Extract every line of the items below that contains the string "Open", and treat uppercase and lowercase as different.

§ DATA FOR PROCESSING:
************
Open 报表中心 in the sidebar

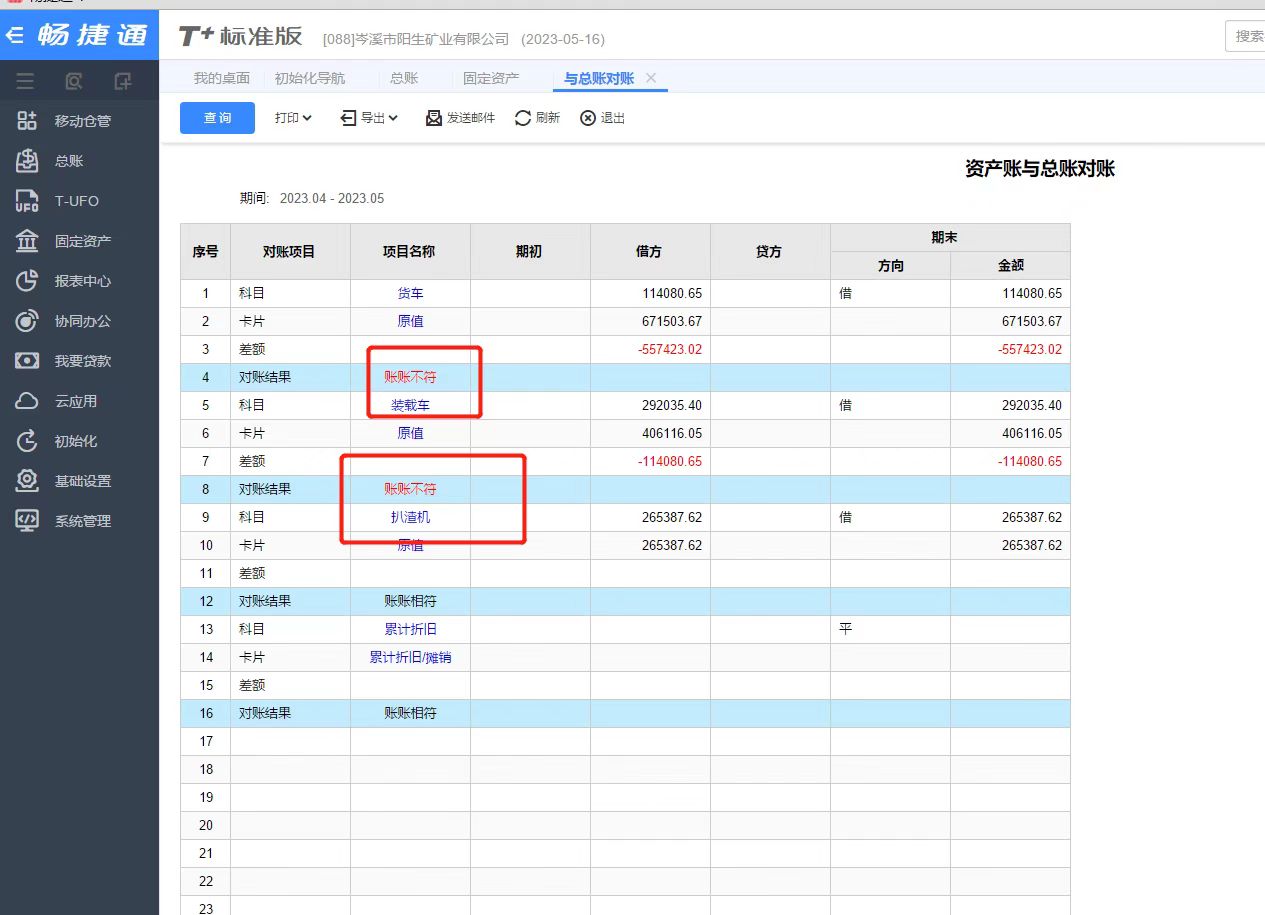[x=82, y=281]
************
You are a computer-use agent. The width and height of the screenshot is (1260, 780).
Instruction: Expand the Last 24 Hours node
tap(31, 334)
************
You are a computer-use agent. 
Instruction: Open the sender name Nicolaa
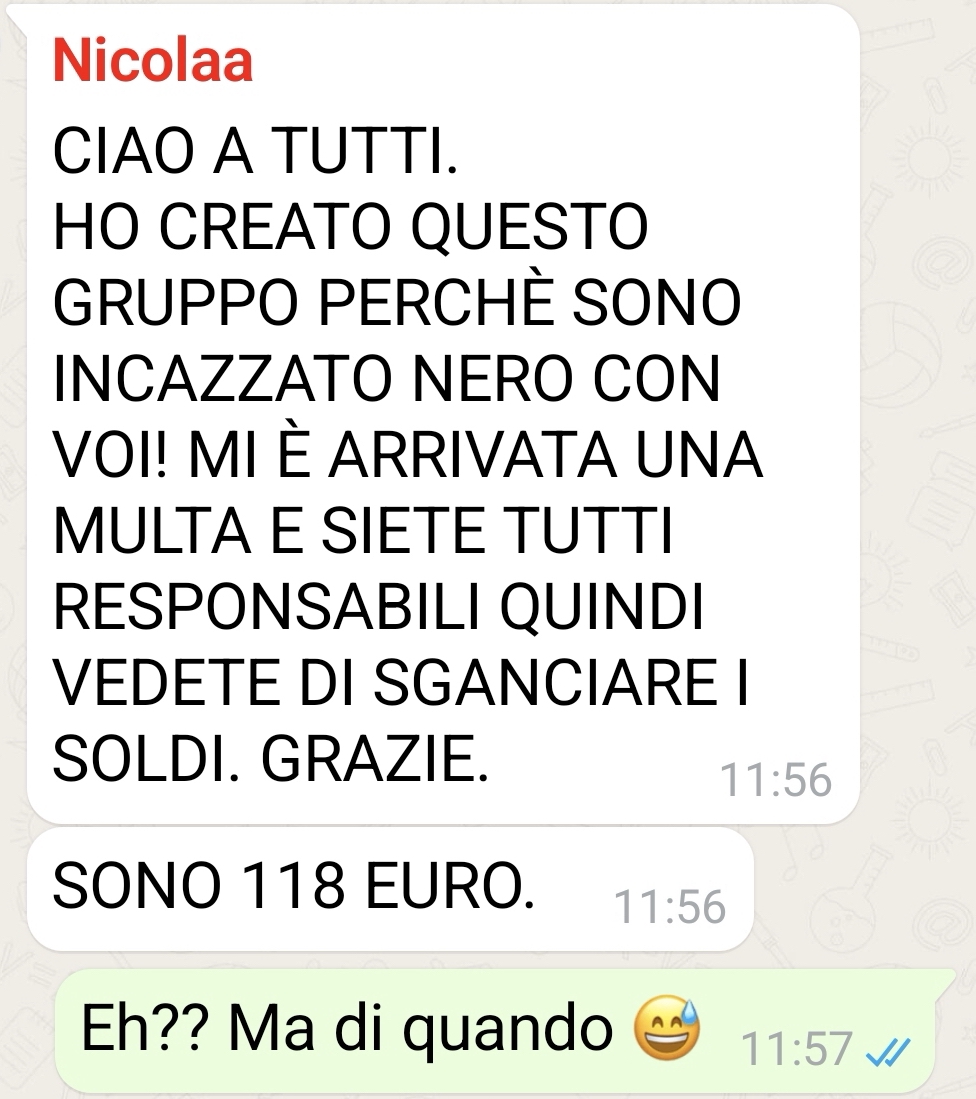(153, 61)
************
§ SOLUTION FOR THIS PROBLEM:
Open 报表中心 in the sidebar
Instruction: Open the sender name Nicolaa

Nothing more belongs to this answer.